(Un)clear and (In)conspicuous: The right to opt-out of sale under CCPA

The California Consumer Privacy Act (CCPA) -- which began enforcement on July 1, 2020 -- grants California users the affirmative right to opt-out of the sale of their personal information. In this work, we perform a series of observational studies to understand how websites implement this right. We perform two manual analyses of the top 500 U.S. websites (one conducted in July 2020 and a second conducted in January 2021) and classify how each site implements this new requirement. We also perform an automated analysis of the Top 5000 U.S. websites. We find that the vast majority of sites that implement opt-out mechanisms do so with a Do Not Sell link rather than with a privacy banner, and that many of the linked opt-out controls exhibit features such as nudging and indirect mechanisms (e.g., fillable forms).

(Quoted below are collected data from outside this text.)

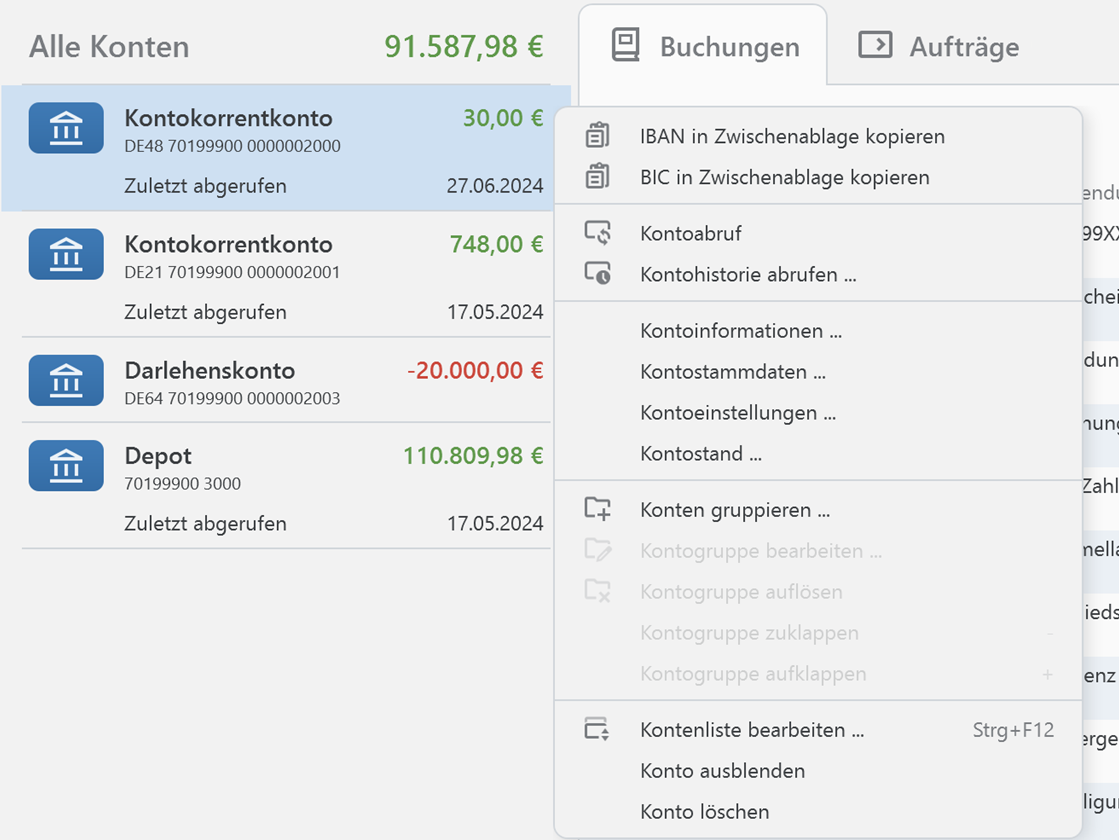Select Kontoeinstellungen in the context menu
Image resolution: width=1120 pixels, height=840 pixels.
click(x=738, y=412)
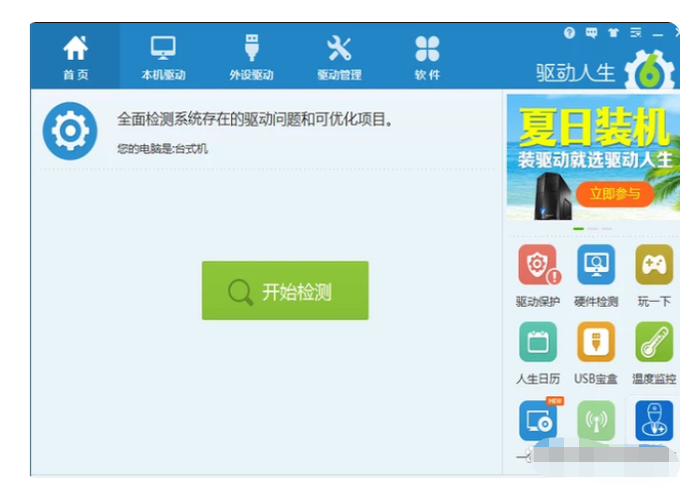Viewport: 699px width, 496px height.
Task: Go to the 外设驱动 peripheral drivers tab
Action: (x=251, y=57)
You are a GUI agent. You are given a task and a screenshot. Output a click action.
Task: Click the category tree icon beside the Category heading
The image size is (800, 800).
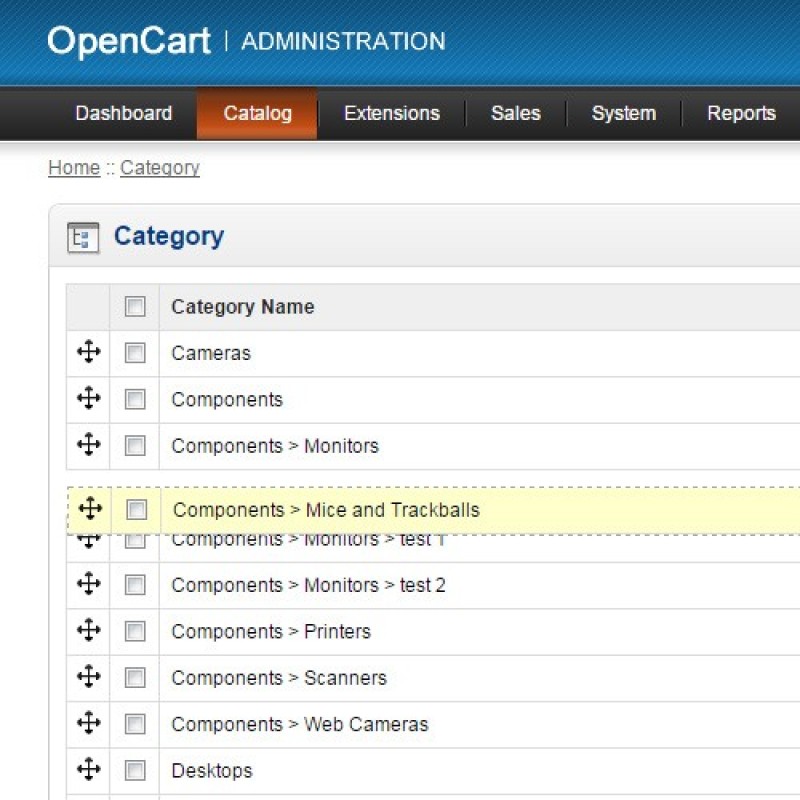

We then perform a pair of user studies with 4357 unique users (recruited from Google Ads and Amazon Mechanical Turk) in which we observe how users interact with different opt-out mechanisms and evaluate how the implementation choices we observed -- exclusive use of links, prevalent nudging, and indirect mechanisms -- affect the rate at which users exercise their right to opt-out of sale. We find that these design elements significantly deter interactions with opt-out mechanisms -- including reducing the opt-out rate for users who are uncomfortable with the sale of their information -- and that they reduce users' awareness of their ability to opt-out. Our results demonstrate the importance of regulations that provide clear implementation requirements in order empower users to exercise their privacy rights.